Es waren dramatische Wochen, als vor fünf Jahren Zehntausende Flüchtlinge nach Berlin kamen. Dank der Mithilfe der Bürger sei viel gelungen, aber es bleibe noch viel zu tun, sagt der Regierende Bürgermeister Michael Müller im rbb-Interview.

rbb: Herr Müller, "Wir schaffen das" war der historische Satz der Kanzlerin 2015. War Ihnen damals schon klar, was dieser Satz für eine Karriere nehmen würde?

Michael Müller: Das war mir nicht von Anfang an klar. Aber ich fand den Satz gut, weil er den Anspruch deutlich gemacht hat: Wir müssen gemeinsam etwas schaffen. Und wir wollen etwas gemeinsam schaffen. Dass die Umsetzung schwierig werden kann, war uns allen bewusst. Aber ich finde, unter dem Strich kann man sehr selbstbewusst sagen: Sehr gut, wie vielen Menschen Deutschland helfen konnte.

Archivbild: Bundeskanzlerin Angela Merkel (CDU) äußert sich während der Bundespressekonferenz zu aktuellen Themen der Innen- und Außenpolitik. Unter anderem sagte sie den Satz «Wir schaffen das.» in Bezug auf die nach Deuschland einreisenden Flüchtlinge. (Quelle: dpa/W. Kumm)
Bild: dpa/W. Kumm

"Wir schaffen das" passt nicht zu den Bildern, die 2015 von Berlin aus um die Welt gingen: das Chaos am LAGeSo, Menschenschlangen, Menschen, die Hunger hatten. Dachten Sie: Wir in Berlin schaffen das nicht?

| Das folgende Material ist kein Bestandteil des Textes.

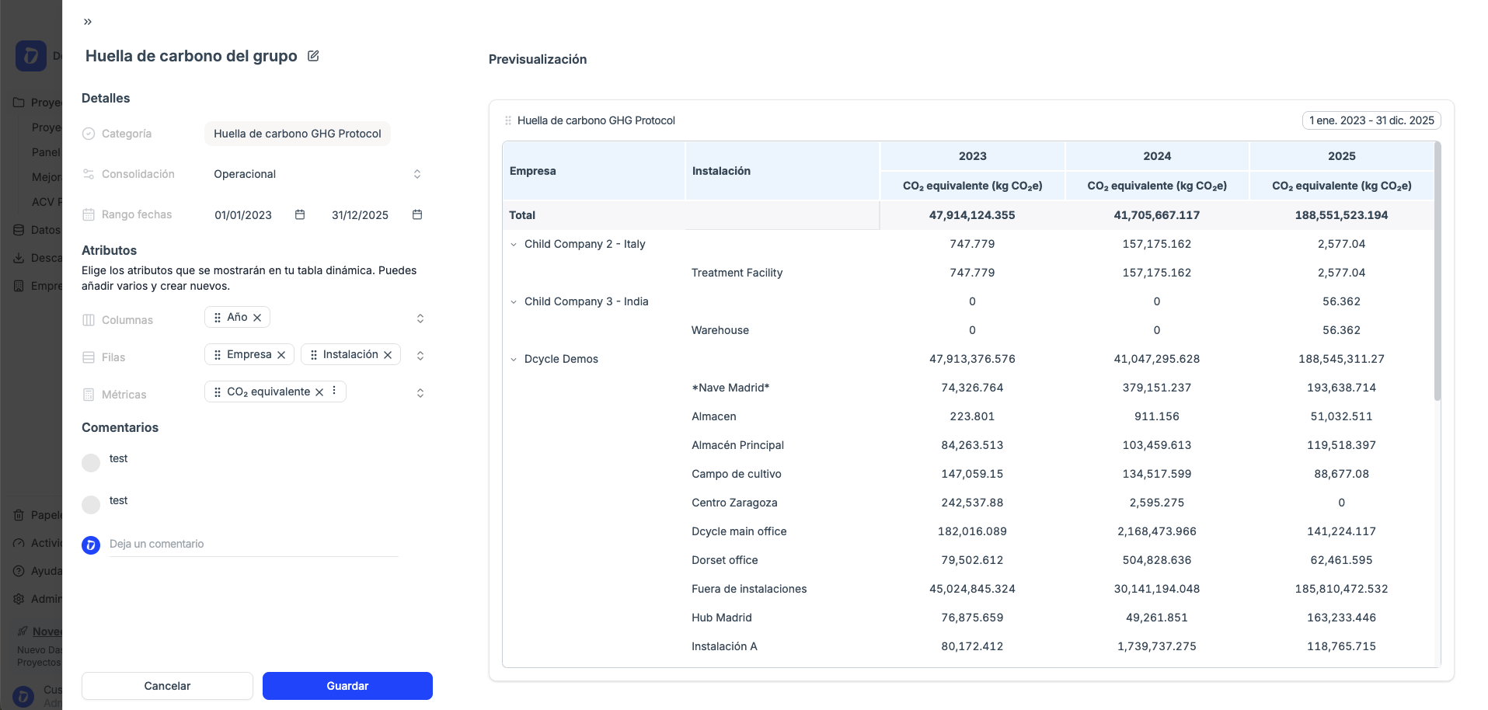1488x710 pixels.
Task: Click the Cancelar button
Action: pos(167,686)
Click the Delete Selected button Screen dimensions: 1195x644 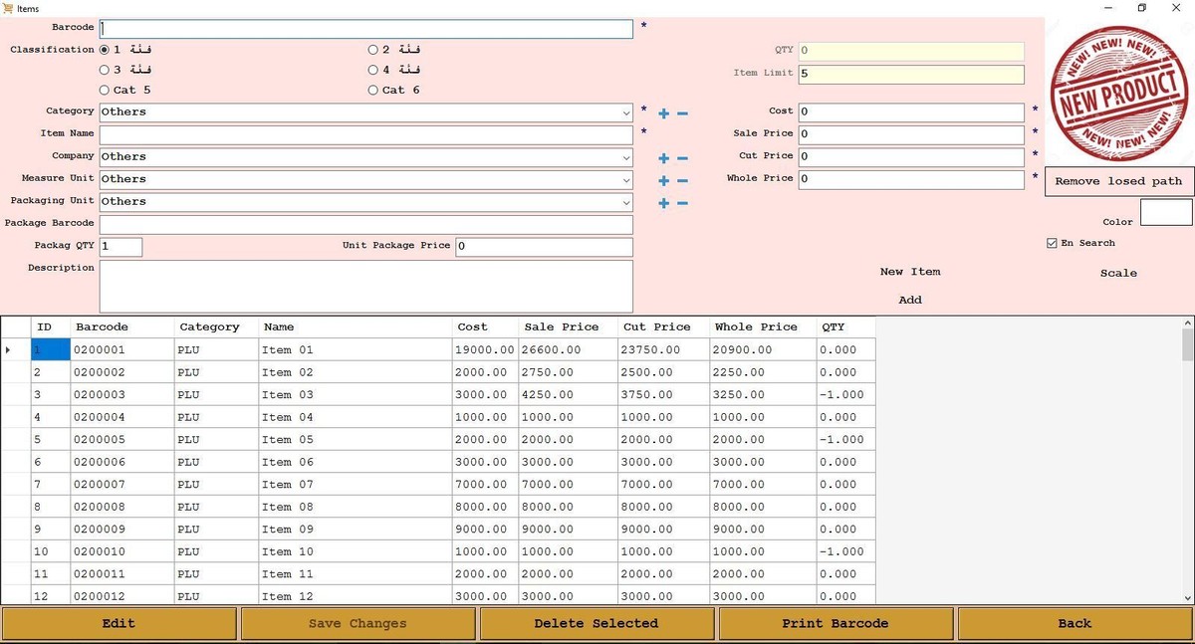[597, 624]
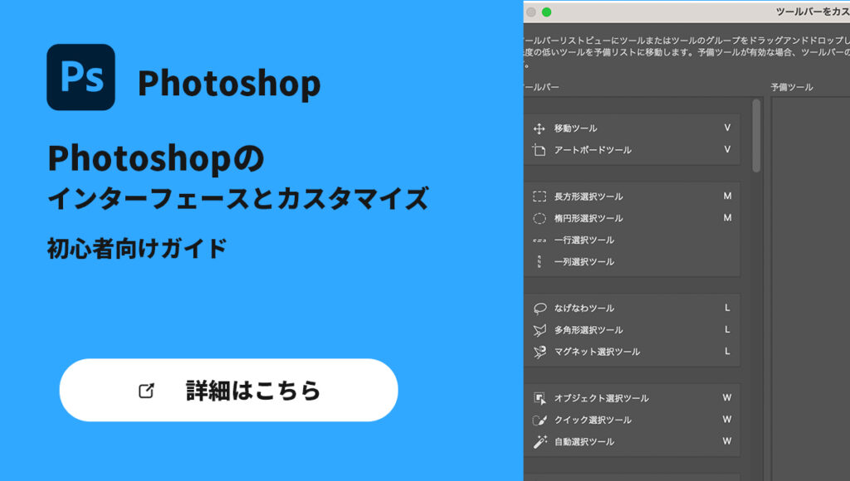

Nein, diesen Gedanken gab es nicht. Ich wusste, dass es diese Bilder bundesweit gegeben hat. In den Wintermonaten gab es riesige Zeltstädte für Tausende Geflüchtete, weil einige Bundesländer es gar nicht anders bewältigen konnten als mit solchen Provisorien. In Berlin hatten wir dann andere Probleme in der Aufnahme. Aber es war ja von Anfang an zu spüren, dass es ganz viel Hilfsbereitschaft von Berlinerinnen und Berlinern gab, die unterstützt haben und dass wir immer besser wurden. Unter dem Strich haben wir dann 80.000 Menschen gut helfen können. Wir konnten medizinische Versorgung sicherstellen. Und wenn man dann immer bedenkt, aus welcher Situation die Menschen gekommen sind, dann war das eine große Hilfe, die auch hier in Berlin organisiert werden konnte.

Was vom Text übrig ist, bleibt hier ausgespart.